- **Information provided**
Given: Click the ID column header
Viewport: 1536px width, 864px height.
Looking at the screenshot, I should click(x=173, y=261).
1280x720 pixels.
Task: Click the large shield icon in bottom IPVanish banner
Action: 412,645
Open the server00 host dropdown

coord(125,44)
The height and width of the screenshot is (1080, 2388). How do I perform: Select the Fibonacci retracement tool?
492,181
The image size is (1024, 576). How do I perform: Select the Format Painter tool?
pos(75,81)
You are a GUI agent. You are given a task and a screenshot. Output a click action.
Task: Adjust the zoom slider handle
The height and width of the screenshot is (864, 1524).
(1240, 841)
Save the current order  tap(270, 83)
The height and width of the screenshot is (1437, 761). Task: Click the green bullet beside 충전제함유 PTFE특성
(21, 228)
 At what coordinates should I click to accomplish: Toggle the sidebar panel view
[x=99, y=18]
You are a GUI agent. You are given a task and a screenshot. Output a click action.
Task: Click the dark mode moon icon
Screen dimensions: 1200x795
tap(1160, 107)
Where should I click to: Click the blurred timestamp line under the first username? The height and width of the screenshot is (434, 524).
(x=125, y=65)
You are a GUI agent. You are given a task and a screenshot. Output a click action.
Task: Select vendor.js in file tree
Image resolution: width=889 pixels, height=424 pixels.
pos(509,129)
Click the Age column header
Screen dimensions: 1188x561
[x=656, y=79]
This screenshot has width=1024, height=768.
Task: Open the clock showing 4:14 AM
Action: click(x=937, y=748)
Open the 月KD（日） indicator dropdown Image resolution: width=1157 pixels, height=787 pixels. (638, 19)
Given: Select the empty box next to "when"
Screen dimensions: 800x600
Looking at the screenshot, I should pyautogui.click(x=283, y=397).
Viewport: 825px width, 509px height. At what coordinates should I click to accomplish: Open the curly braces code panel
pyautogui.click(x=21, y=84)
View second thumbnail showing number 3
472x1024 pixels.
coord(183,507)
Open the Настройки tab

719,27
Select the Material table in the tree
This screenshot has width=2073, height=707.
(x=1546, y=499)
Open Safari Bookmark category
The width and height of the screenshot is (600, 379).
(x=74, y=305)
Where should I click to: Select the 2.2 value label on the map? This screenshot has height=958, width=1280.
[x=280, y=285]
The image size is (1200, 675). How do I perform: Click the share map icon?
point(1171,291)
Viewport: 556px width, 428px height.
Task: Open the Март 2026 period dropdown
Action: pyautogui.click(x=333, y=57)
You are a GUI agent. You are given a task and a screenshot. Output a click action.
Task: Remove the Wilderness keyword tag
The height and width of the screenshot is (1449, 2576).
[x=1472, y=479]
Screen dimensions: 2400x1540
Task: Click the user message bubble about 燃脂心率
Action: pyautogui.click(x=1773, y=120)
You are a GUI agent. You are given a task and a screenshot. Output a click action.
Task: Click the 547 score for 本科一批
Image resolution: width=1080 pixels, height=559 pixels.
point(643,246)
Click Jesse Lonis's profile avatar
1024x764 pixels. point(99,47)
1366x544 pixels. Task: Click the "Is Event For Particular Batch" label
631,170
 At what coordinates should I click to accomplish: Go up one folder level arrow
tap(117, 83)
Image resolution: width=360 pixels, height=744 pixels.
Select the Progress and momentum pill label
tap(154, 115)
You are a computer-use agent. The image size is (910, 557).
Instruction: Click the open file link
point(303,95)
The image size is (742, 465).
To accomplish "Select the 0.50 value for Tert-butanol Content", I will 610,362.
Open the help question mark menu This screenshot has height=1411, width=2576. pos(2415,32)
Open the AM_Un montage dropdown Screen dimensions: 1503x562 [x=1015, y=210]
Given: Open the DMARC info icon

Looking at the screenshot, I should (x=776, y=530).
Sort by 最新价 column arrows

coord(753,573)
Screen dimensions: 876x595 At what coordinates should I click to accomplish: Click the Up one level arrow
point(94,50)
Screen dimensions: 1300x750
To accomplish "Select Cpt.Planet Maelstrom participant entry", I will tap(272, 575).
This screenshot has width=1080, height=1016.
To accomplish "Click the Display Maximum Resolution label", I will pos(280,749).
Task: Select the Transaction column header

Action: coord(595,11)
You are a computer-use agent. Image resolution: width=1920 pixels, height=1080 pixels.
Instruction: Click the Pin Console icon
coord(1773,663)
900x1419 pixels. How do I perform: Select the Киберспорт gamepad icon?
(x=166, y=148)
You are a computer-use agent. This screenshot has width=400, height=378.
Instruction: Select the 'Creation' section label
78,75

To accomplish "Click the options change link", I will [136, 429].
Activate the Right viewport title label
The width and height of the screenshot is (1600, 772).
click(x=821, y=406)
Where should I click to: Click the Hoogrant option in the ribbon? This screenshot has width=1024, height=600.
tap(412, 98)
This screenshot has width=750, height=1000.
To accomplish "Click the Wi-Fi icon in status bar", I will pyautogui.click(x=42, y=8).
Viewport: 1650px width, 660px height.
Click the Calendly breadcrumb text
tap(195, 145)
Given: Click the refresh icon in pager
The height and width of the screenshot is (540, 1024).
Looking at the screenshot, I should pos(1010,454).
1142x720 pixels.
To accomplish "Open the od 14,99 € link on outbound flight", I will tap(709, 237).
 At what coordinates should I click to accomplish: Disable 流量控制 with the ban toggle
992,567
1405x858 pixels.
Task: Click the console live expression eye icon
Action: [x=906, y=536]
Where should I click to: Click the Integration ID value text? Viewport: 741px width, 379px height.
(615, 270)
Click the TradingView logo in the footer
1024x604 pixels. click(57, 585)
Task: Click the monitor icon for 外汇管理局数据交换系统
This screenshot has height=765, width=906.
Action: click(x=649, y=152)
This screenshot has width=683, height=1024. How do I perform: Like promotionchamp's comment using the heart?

- **Aim of the task**
Reproduce all of the data above word for word.

- **Result for this task**
Given: Click the ID column header
Viewport: 1536px width, 864px height.
Looking at the screenshot, I should click(x=173, y=261).
1280x720 pixels.
Task: Click the large shield icon in bottom IPVanish banner
Action: 412,645
Open the server00 host dropdown

coord(125,44)
The height and width of the screenshot is (1080, 2388). How do I perform: Select the Fibonacci retracement tool?
492,181
The image size is (1024, 576). How do I perform: Select the Format Painter tool?
pos(75,81)
You are a GUI agent. You are given a task and a screenshot. Output a click action.
Task: Adjust the zoom slider handle
The height and width of the screenshot is (864, 1524).
(1240, 841)
Save the current order  tap(270, 83)
The height and width of the screenshot is (1437, 761). Task: Click the green bullet beside 충전제함유 PTFE특성
(21, 228)
 At what coordinates should I click to accomplish: Toggle the sidebar panel view
[x=99, y=18]
You are a GUI agent. You are given a task and a screenshot. Output a click action.
Task: Click the dark mode moon icon
Screen dimensions: 1200x795
tap(1160, 107)
Where should I click to: Click the blurred timestamp line under the first username? The height and width of the screenshot is (434, 524).
(x=125, y=65)
You are a GUI agent. You are given a task and a screenshot. Output a click action.
Task: Select vendor.js in file tree
Image resolution: width=889 pixels, height=424 pixels.
pos(509,129)
Click the Age column header
Screen dimensions: 1188x561
[x=656, y=79]
This screenshot has width=1024, height=768.
Task: Open the clock showing 4:14 AM
Action: click(x=937, y=748)
Open the 月KD（日） indicator dropdown Image resolution: width=1157 pixels, height=787 pixels. (638, 19)
Given: Select the empty box next to "when"
Screen dimensions: 800x600
Looking at the screenshot, I should pyautogui.click(x=283, y=397).
Viewport: 825px width, 509px height. At what coordinates should I click to accomplish: Open the curly braces code panel
pyautogui.click(x=21, y=84)
View second thumbnail showing number 3
472x1024 pixels.
coord(183,507)
Open the Настройки tab

719,27
Select the Material table in the tree
This screenshot has width=2073, height=707.
(x=1546, y=499)
Open Safari Bookmark category
The width and height of the screenshot is (600, 379).
(x=74, y=305)
Where should I click to: Select the 2.2 value label on the map? This screenshot has height=958, width=1280.
[x=280, y=285]
The image size is (1200, 675). How do I perform: Click the share map icon?
point(1171,291)
Viewport: 556px width, 428px height.
Task: Open the Март 2026 period dropdown
Action: pyautogui.click(x=333, y=57)
You are a GUI agent. You are given a task and a screenshot. Output a click action.
Task: Remove the Wilderness keyword tag
The height and width of the screenshot is (1449, 2576).
[x=1472, y=479]
Screen dimensions: 2400x1540
Task: Click the user message bubble about 燃脂心率
Action: pyautogui.click(x=1773, y=120)
You are a GUI agent. You are given a task and a screenshot. Output a click action.
Task: Click the 547 score for 本科一批
Image resolution: width=1080 pixels, height=559 pixels.
point(643,246)
Click Jesse Lonis's profile avatar
1024x764 pixels. point(99,47)
1366x544 pixels. Task: Click the "Is Event For Particular Batch" label
631,170
 At what coordinates should I click to accomplish: Go up one folder level arrow
tap(117, 83)
Image resolution: width=360 pixels, height=744 pixels.
Select the Progress and momentum pill label
tap(154, 115)
You are a computer-use agent. The image size is (910, 557).
Instruction: Click the open file link
point(303,95)
The image size is (742, 465).
To accomplish "Select the 0.50 value for Tert-butanol Content", I will 610,362.
Open the help question mark menu This screenshot has height=1411, width=2576. pos(2415,32)
Open the AM_Un montage dropdown Screen dimensions: 1503x562 [x=1015, y=210]
Given: Open the DMARC info icon

Looking at the screenshot, I should (x=776, y=530).
Sort by 最新价 column arrows

coord(753,573)
Screen dimensions: 876x595 At what coordinates should I click to accomplish: Click the Up one level arrow
point(94,50)
Screen dimensions: 1300x750
To accomplish "Select Cpt.Planet Maelstrom participant entry", I will tap(272, 575).
This screenshot has width=1080, height=1016.
To accomplish "Click the Display Maximum Resolution label", I will pos(280,749).
Task: Select the Transaction column header

Action: coord(595,11)
You are a computer-use agent. Image resolution: width=1920 pixels, height=1080 pixels.
Instruction: Click the Pin Console icon
coord(1773,663)
900x1419 pixels. How do I perform: Select the Киберспорт gamepad icon?
(x=166, y=148)
You are a computer-use agent. This screenshot has width=400, height=378.
Instruction: Select the 'Creation' section label
78,75

To accomplish "Click the options change link", I will [136, 429].
Activate the Right viewport title label
The width and height of the screenshot is (1600, 772).
click(x=821, y=406)
Where should I click to: Click the Hoogrant option in the ribbon? This screenshot has width=1024, height=600.
tap(412, 98)
This screenshot has width=750, height=1000.
To accomplish "Click the Wi-Fi icon in status bar", I will pyautogui.click(x=42, y=8).
Viewport: 1650px width, 660px height.
Click the Calendly breadcrumb text
tap(195, 145)
Given: Click the refresh icon in pager
The height and width of the screenshot is (540, 1024).
Looking at the screenshot, I should pos(1010,454).
1142x720 pixels.
To accomplish "Open the od 14,99 € link on outbound flight", I will tap(709, 237).
 At what coordinates should I click to accomplish: Disable 流量控制 with the ban toggle
992,567
1405x858 pixels.
Task: Click the console live expression eye icon
Action: [x=906, y=536]
Where should I click to: Click the Integration ID value text? Viewport: 741px width, 379px height.
(615, 270)
Click the TradingView logo in the footer
1024x604 pixels. click(57, 585)
Task: Click the monitor icon for 外汇管理局数据交换系统
This screenshot has height=765, width=906.
Action: click(x=649, y=152)
This screenshot has width=683, height=1024. How do I perform: Like promotionchamp's comment using the heart?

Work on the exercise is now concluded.